What to work on: A single number is the whole answer: the tally of lines in the data below that include the word "opens".

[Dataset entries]
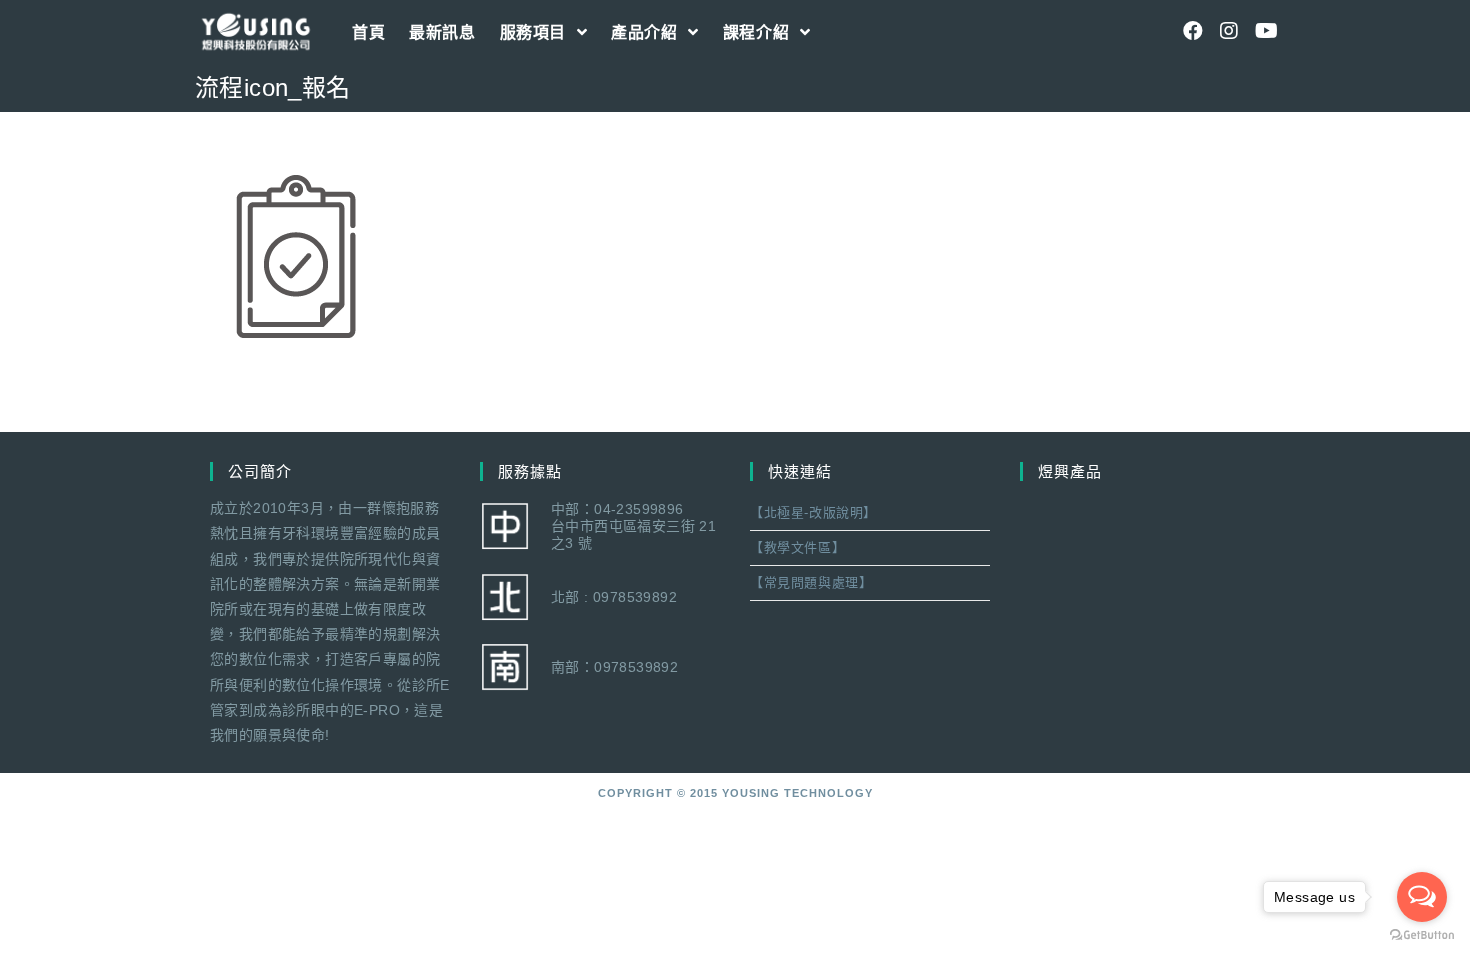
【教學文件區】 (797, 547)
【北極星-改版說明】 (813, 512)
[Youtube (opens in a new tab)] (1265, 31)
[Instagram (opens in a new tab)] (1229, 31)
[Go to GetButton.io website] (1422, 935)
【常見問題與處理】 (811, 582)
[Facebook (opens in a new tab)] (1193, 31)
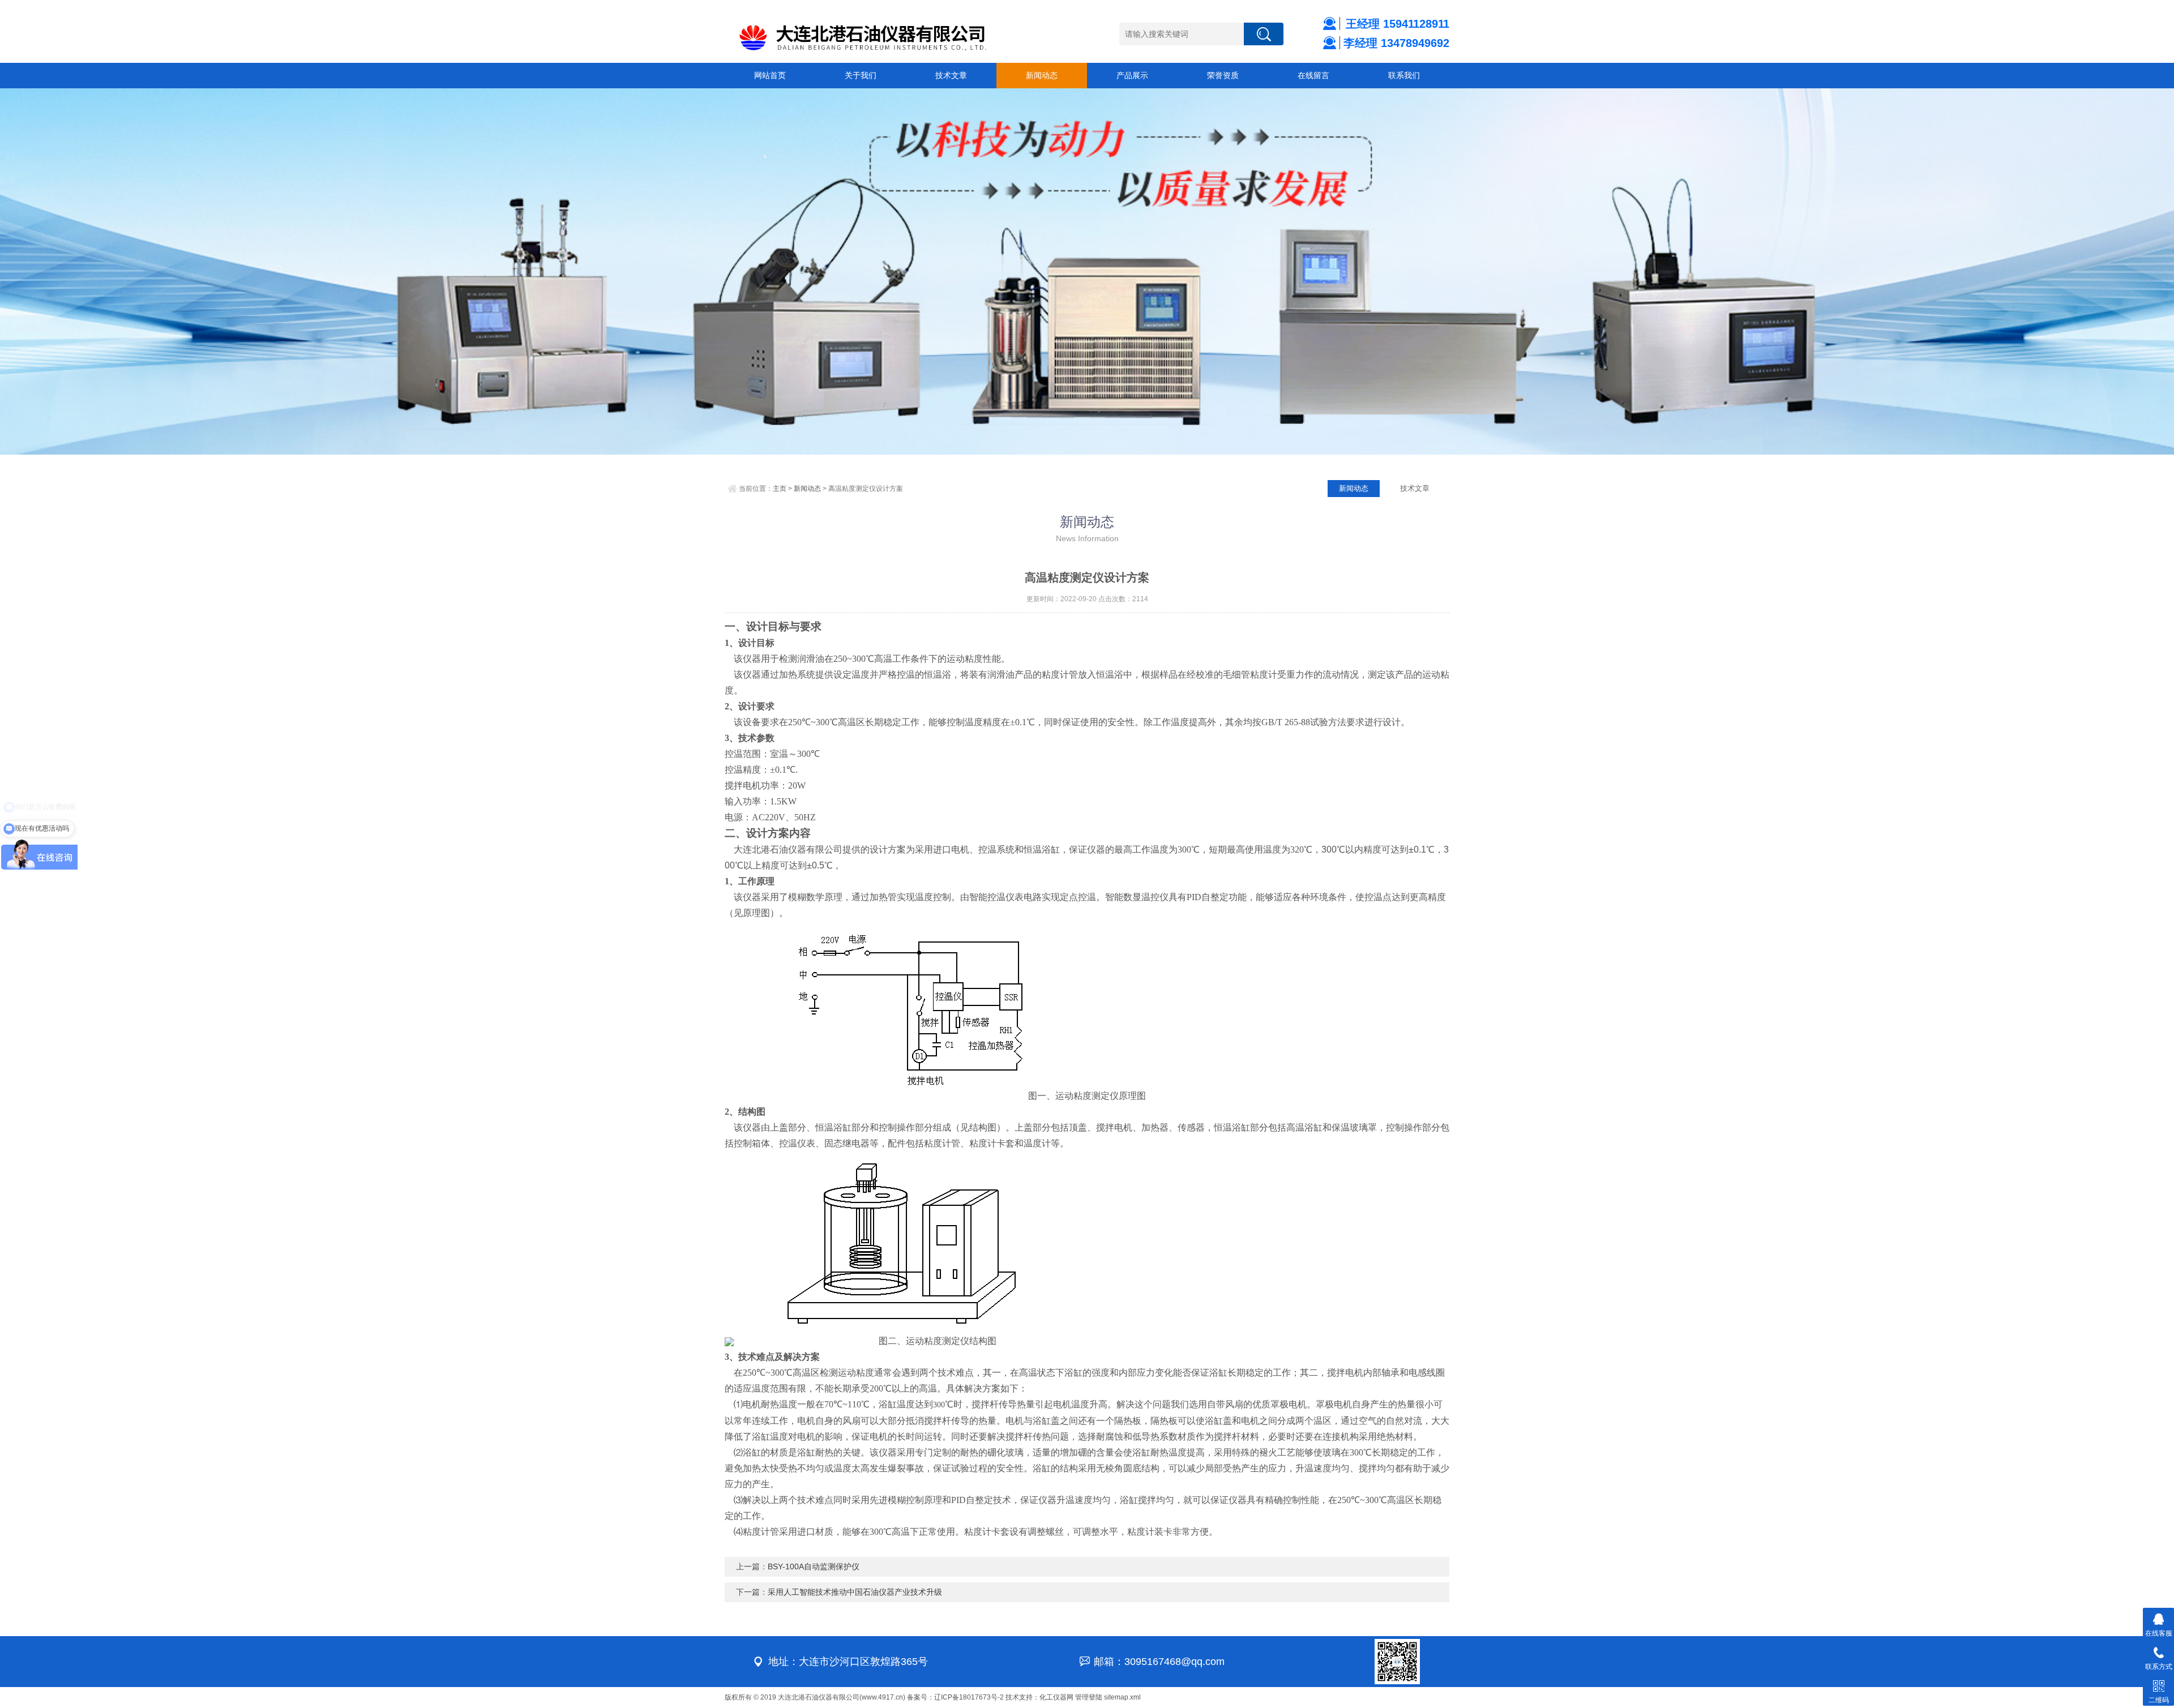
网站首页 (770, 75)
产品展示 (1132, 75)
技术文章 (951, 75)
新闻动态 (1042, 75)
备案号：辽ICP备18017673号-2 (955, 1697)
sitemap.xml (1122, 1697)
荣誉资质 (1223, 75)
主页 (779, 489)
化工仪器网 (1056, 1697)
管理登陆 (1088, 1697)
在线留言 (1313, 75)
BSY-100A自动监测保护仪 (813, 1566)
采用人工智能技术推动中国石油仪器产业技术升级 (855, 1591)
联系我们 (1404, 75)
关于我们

Result: 3